The Correct Option is A

Step 1: Understanding the Question:
The question asks for the rate constant expression for a first-order gas-phase decomposition reaction in terms of initial and total pressures.
Step 2: Key Formula or Approach:
Rate constant for first order: \(k = \frac{1}{t} \ln \frac{p_{initial}}{p_{final}}\).
Step 3: Detailed Explanation: Consider the reaction: \(A(g) \to B(g) + C(g)\)
At \(t = 0\): \(p_i, 0, 0\)
At \(t = t\): \(p_i - x, x, x\)
Total pressure at time \(t\), \(P_t\):
\[ P_t = (p_i - x) + x + x = p_i + x \]
From this, the decrease in pressure \(x\) is:
\[ x = P_t - p_i \]
The partial pressure of A at time \(t\), \(p_A\):
\[ p_A = p_i - x \]
\[ p_A = p_i - (P_t - p_i) = 2p_i - P_t \]

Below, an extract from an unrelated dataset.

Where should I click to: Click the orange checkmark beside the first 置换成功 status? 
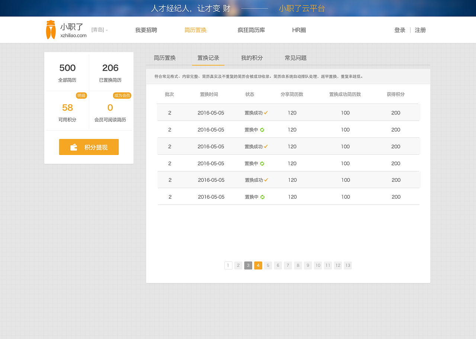[x=265, y=113]
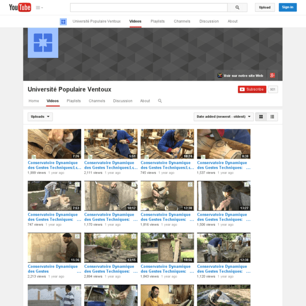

Now substitute the initial and final partial pressures of A into the first-order rate equation:
\[ k = \frac{1}{t} \ln \frac{p_i}{p_A} \]
\[ k = \frac{1}{t} \ln \frac{p_i}{2p_i - P_t} \]
Step 4: Final Answer:
The correct expression is \(k = \frac{1}{t} \ln \frac{p_i}{2p_i - P_t}\).